| Phenotype Description |
Mice homozygous for the obese spontaneous mutation, (Lepob commonly referred to as ob or ob/ob), are first recognizable at about 4 weeks of age. Homozygous mutant mice increase in weight rapidly and may reach three times the normal weight of wildtype controls. In addition to obesity, mutant mice exhibit hyperphagia, a diabetes-like syndrome of hyperglycemia, glucose intolerance, elevated plasma insulin, subfertility, impaired wound healing, and an increase in hormone production from both pituitary and adrenal glands. They are also hypometabolic and hypothermic. The obesity is characterized by an increase in both number and size of adipocytes. Although hyperphagia contributes to the obesity, homozygotes gain excess weight and deposit excess fat even when restricted to a diet sufficient for normal weight maintenance in lean mice.

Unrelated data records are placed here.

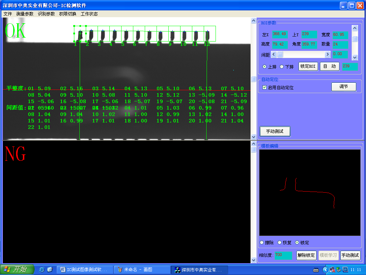Open Internet Explorer from the quick launch
Viewport: 366px width, 275px height.
click(x=42, y=269)
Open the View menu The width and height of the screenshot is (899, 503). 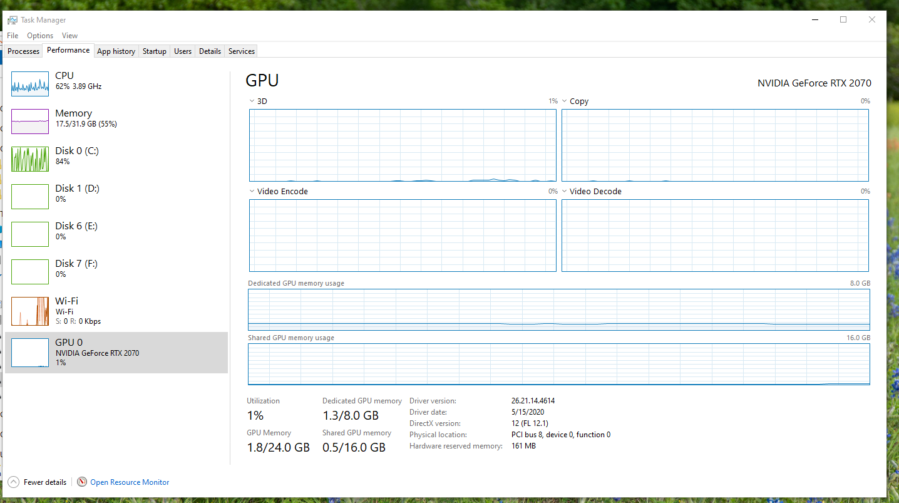click(x=69, y=36)
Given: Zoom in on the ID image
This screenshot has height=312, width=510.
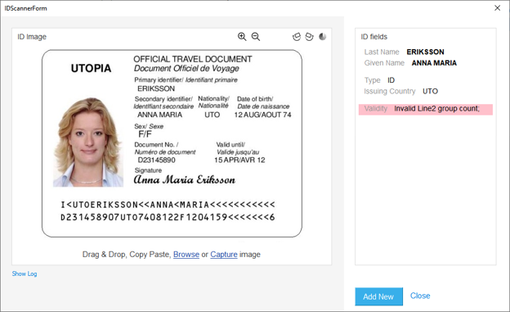Looking at the screenshot, I should [242, 37].
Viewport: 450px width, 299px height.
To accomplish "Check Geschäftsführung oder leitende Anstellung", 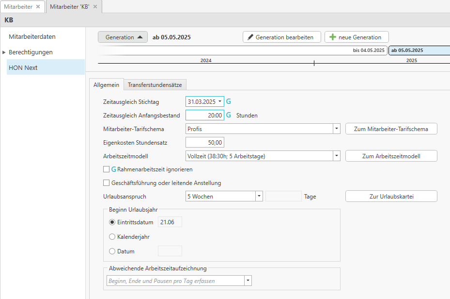I will [107, 183].
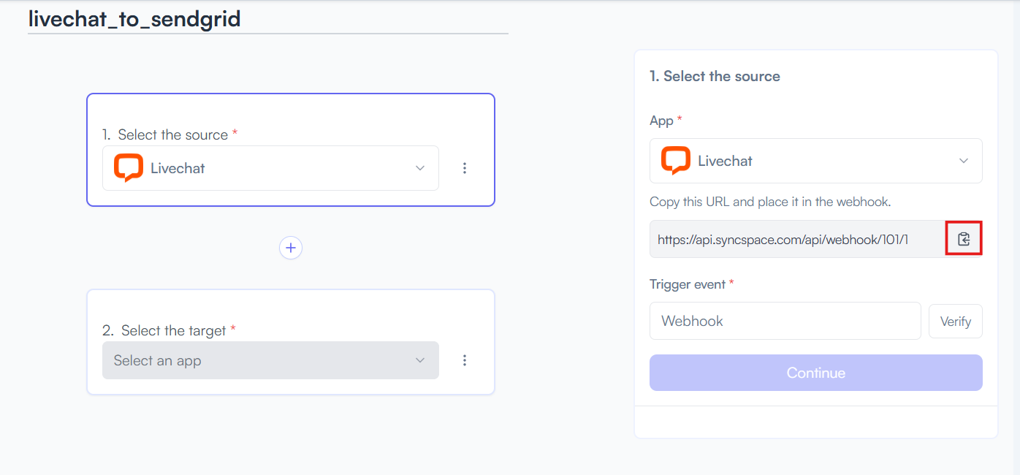Screen dimensions: 1020x475
Task: Expand chevron of source step Livechat dropdown
Action: (x=420, y=168)

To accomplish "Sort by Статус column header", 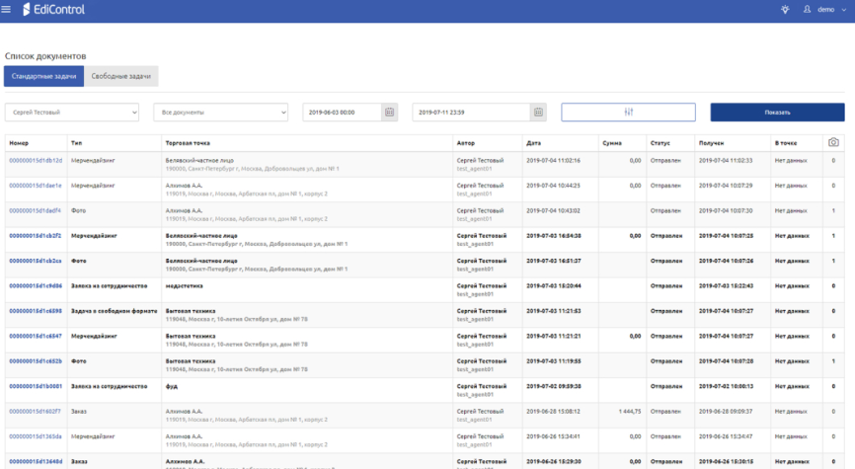I will [x=660, y=143].
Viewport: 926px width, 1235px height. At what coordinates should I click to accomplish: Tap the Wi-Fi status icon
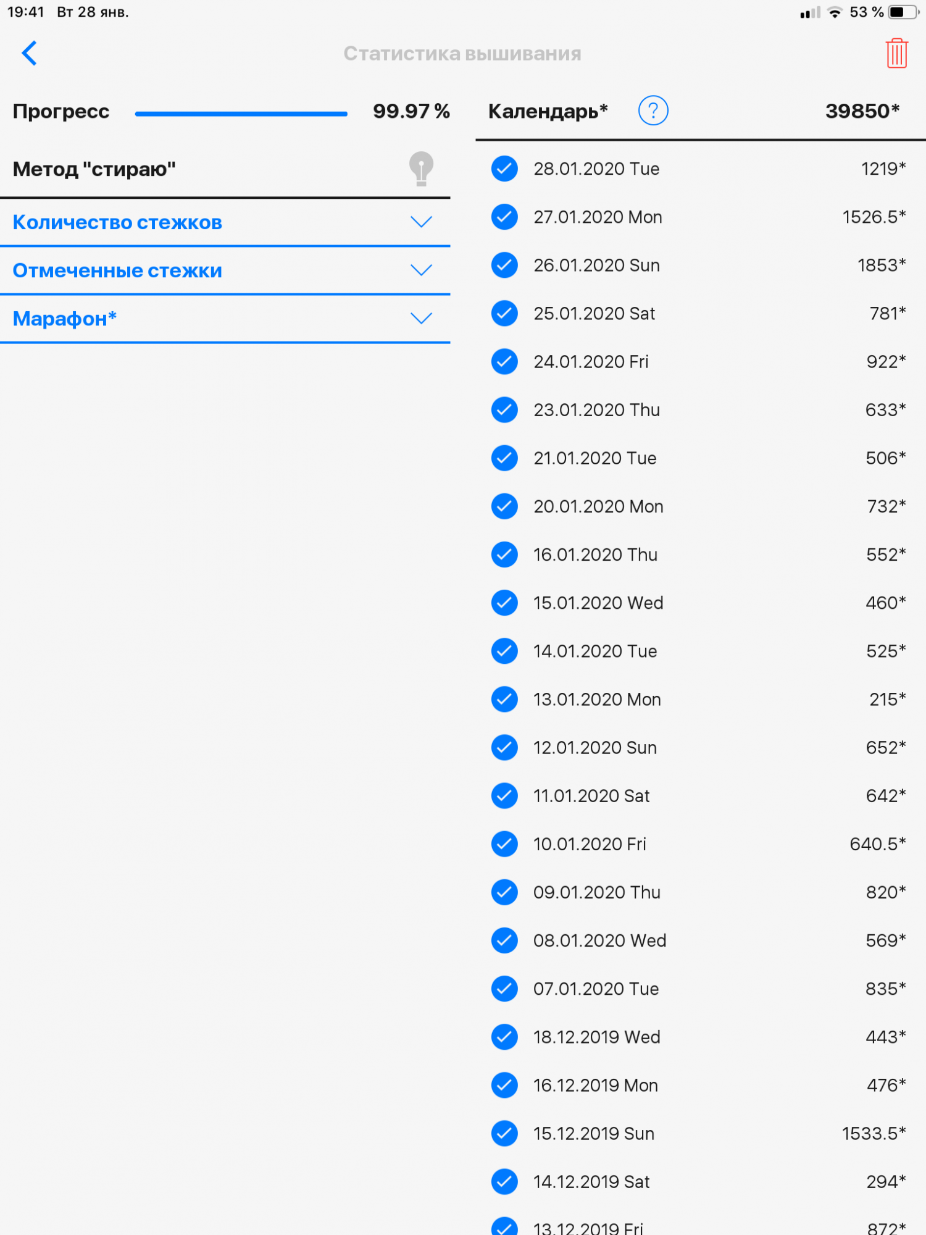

Hyperinsulinemia does not develop until after the increase body weight and is probably the result of it. Homozygotes do have an abnormally low threshold for stimulation of pancreatic islet insulin secretion even in very young preobese animals. Female homozygotes exhibit decreased uterine and ovarian weights, decreased ovarian hormone production and hypercytolipidemia in follicular granulosa and endometrial epithelial tissue layers (Garris et al., 2004).
As is the case with mice carrying the diabetes mutation (Leprdb), manifestation of the diabetic syndrome is strikingly dependent on genetic background. Hyperglycemia is only transient, (subsiding around 14 to 16 weeks) on the C57BL/6J background. On the C57BLKS background, obese homozygotes (Stock No. 000696) become severely diabetic with regression of islets and early death. Cloning of the Lep gene has made possible the production of recombinant leptin. Injection of this protein into obese homozygotes sharply reduces body weight, decreases food intake, increases energy expenditure, and restores fertility in male mice.
Leptin can regulate bone mass through a central, neuroendocrine signalling pathway. Similar to the effects of aging in humans, homozygotes exhbit muscle hypoplasia (quadriceps), increased marrow adipogenesis and decreased bone mass in the hindlimbs (Hamrick et al., 2004).